Tasks to complete
A - Decide whether each statement agrees with the article on lavender and anxiety. For each, answer yes or no and quote the deciding words. (i) The mice in the study were exposed to linalool for 30 minutes. (ii) The study had a large sample size. (iii) The review M-K cited covered more than 100 studies.
B - From the article on lavender and anxiety, list every substance it says contains linalool.
C - Please write the next part of the article on lavender and anxiety, starting after its final sentence.

Source extract
There is a lot to be said for pleasant aromas, but their having the ability to cure significant medical conditions should not be among them. Still, some people make such assertions, but these notions have no backing from double blind studies, clinical trials, or empirical evidence.
Last month, however, news about lavender inhalation being effective for treating anxiety was published in the mainstream press. The stories weren’t about persons being able to be put at peace after a rough day of work and traffic by burning lavender incense and playing R. Carlos Nakai and gazing at a lava lamp. The authors were claiming that someone suffering a known psychiatric disorder could be cured by sniffing a Mediterranean herb.
As a skeptic blogger and anxiety sufferer, the pseudonymous Gid M-K took note of these assertions. While the suffering part of him hoped it was true, the epidemiologist and skeptic side of him knew to approach the news cautiously. And when he examined the research, he learned the study merely compared caged mice who had been exposed to linalool for 30 minutes with those who had not.
The study’s authors found that, following this exposure, the rodents performed slightly better when measured for some aspects of anxiety. But that is a light year away from lavender aroma curing the disorder in humans. It was one study with a small sample size, rodent studies seldom translate into human successes, and the research did not involve lavender.
Gid M-K noted that lavender contains hundreds of chemicals, one of which is linalool. Linalool is also found in many more substances, including cinnamon, cannabis, and a majority of cleaning supplies. Huffing Mr. Clean won’t wipe out heightened levels of unease, dread, and worry, and neither will sniffing lavender bath pearls. In fact, M-K cited a systemic review of nearly 50 studies which all found aromatherapy to be of no medicinal value.

The data
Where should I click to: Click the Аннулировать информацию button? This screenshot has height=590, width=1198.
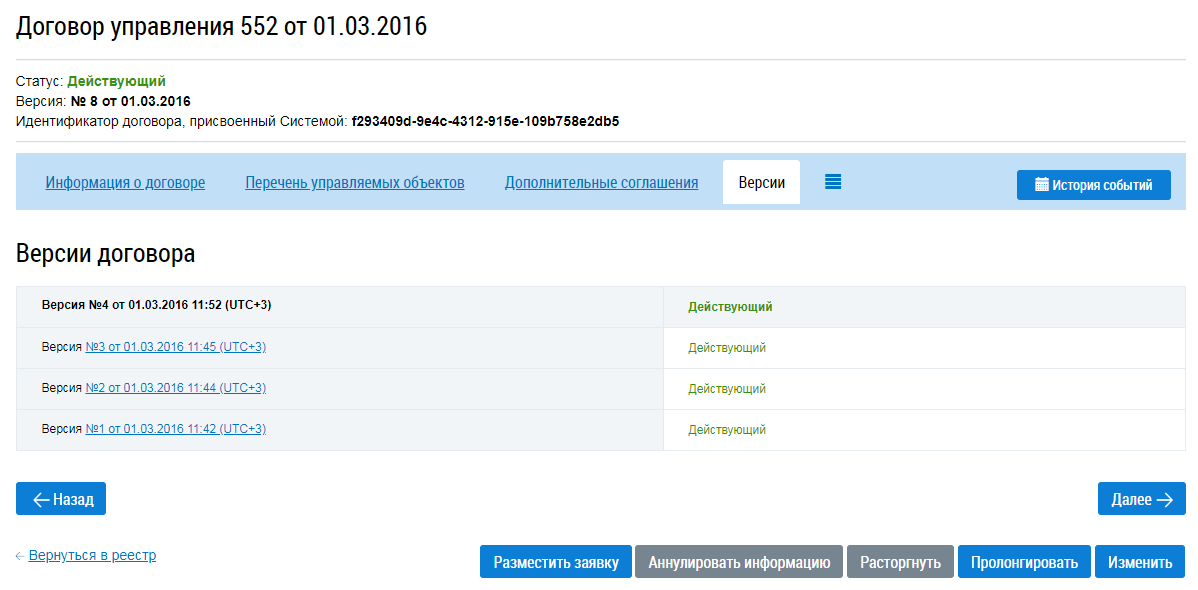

Response list
A -
(i) Yes: "exposed to linalool for 30 minutes"
(ii) No: "It was one study with a small sample size"
(iii) No: "a systemic review of nearly 50 studies"

B -
- lavender
- cinnamon
- cannabis
- a majority of cleaning supplies

C -
There’s also the issue of mice traits probably not transferring to humans. M-K wrote, “Even if you could extrapolate this study to people — and you can’t — the treatment was a half-hour exposure while locked in a cage saturated with the chemical. Imagine trying to replace anxiety medication with popping off into a dark cell every few hours to sit in silence while being sprayed with perfume. It’s not exactly a realistic treatment.”
Yet this was lauded by outlets like the Daily Mail as a breakthrough treatment via the extraordinary power of olfactory sensors. Sadly, we often see one-sided shoddy journalism like this in publications that don’t specialize in science.
Over the past year in Moline, the Dispatch-Argus has written flattering, uncritical articles about healing oils, ghost hunts, and psychic awareness. I have written letters to the editor when this has happened and the dismissive missives been published. I have also noted to myself that I should offer the paper my services as an amateur but seasoned skeptic when the next psychic and paranormal fair rolls around – an event the newspaper covers with an annual fluff piece. Let me now make a public declaration that prior to next year’s fair, I WILL contact the Dispatch-Argus and offer to provide another viewpoint. And I’ll be in especially good shape if next year’s fair has an aromatherapy booth.
Are you taking about “actual” Essential Oils OR fake man-made scents?
They may NOT be a cure-all or even a cure-some… BUT I will continue to take my chances with (at least) some Essentials.
About half of medicines have a plant base so the idea that a herb or perennial may contain an active ingredient that has curative or recuperative properties is valid.
My problem with the essential oil industry is that it bypasses double blind studies in lieu of anecdotes. Someone had to be the first person to realize that their body pains got better when they consumed willow bark. Over time, scientists were able to isolate and extract the willow bark active ingredient that was responsible for this pain relief, then put in the right dosage into a pill or liquid. Double blind studies confirmed that it worked.
So if notices that jasmine seems to makes their eczema flare ups less intense, that is the first step in the Scientific Method: Observation. But too many essential oil enthusiast consider one anecdote to be evidence and proclamations such as “Jasmine will take care of eczema” are passed around as holy writ.
One other problem. Many of these oils do contain active ingredients but the right amount to use hasn’t been determined, which means an overdose is possible – probably not fatal one, but unpleasant enough.